演題情報

ポスター

開催回
第56回・2011年・横浜
 

断裂に加え不完全拡張であったステントに対してコンクエストを用いて修復と再拡張が可能であった1症例

演題番号 : P-3-033

椛島 成利:1、穴井 美希:2、藤本 陽子:2、中俣 潤一:2、古野 由美:2、柴田 達哉:1、鐘江 香:2、芹野 良太:2、田村 雅仁:1、尾辻 豊:2

1:産業医科大学病院 腎センター、2:産業医科大学病院 循環器・腎臓内科

 

症例は90歳代の女性。

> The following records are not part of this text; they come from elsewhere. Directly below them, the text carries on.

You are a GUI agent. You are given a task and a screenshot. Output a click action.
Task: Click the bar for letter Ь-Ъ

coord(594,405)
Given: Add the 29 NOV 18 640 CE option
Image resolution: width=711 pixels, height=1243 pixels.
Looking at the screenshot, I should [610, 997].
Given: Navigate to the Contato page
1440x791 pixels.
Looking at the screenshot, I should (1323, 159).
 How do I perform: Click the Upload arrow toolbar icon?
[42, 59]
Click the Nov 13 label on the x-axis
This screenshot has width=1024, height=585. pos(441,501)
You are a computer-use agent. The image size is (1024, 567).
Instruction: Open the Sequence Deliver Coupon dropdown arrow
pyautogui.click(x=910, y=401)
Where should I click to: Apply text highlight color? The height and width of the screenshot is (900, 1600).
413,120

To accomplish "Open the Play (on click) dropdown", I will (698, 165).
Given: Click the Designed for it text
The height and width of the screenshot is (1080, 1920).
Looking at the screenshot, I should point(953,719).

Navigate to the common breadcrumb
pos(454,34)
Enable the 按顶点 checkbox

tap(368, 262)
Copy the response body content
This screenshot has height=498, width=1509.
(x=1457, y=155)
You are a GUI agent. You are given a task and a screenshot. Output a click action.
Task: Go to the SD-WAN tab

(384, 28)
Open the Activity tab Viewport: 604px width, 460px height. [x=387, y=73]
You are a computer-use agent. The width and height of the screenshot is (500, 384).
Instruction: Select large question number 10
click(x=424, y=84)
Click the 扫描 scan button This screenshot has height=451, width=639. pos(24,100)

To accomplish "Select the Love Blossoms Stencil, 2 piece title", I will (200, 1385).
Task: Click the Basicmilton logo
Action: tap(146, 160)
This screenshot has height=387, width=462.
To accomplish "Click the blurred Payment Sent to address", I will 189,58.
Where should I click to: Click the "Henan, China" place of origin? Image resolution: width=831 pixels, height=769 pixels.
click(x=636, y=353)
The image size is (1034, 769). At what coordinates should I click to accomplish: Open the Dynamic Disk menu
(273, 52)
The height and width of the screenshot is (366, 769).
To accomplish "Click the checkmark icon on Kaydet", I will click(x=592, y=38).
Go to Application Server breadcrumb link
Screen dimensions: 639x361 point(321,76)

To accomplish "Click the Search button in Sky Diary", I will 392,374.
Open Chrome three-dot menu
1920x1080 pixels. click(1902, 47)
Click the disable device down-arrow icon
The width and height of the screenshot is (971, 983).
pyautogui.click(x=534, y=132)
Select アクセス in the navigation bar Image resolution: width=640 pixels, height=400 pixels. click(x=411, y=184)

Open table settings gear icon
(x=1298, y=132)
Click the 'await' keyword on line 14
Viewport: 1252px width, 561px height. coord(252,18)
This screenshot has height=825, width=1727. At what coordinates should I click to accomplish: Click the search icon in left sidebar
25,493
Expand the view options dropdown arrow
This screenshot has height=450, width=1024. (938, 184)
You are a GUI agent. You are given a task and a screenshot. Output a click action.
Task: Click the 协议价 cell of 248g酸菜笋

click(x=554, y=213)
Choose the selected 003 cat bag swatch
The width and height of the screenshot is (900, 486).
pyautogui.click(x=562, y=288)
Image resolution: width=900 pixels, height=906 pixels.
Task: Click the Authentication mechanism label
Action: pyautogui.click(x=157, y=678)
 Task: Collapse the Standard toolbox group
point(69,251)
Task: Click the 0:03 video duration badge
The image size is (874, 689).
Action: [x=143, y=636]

平成XX年10月に慢性腎不全で維持透析がスタートする。11月に左前腕にAVG(上腕動脈~上腕部尺側皮静脈)が作製された。その後、数ヶ月おきにGV吻合部の狭窄を生じるために翌年11月にSMART stentを留置される。治療後もstent内狭窄を頻回に繰り返し、その度ごとにPTAを繰り返していた。翌々年9月にはAVGの完全閉塞を来し、当院へ治療目的で来院する。AVGは完全閉塞し、さらにstentは断裂と不完全拡張を呈していた。血栓溶解術を行った後にコンクエスト7mm4cmを用いて最大28気圧で拡張した。アクセス血流は再開し、断裂したstentはズレが修復され、ほぼ完全拡張を得ることができた。コンクエストはこのような不完全拡張を呈したstentでも再拡張が可能であり、VAIVTにおいて非常に有用なデバイスであることが示唆された。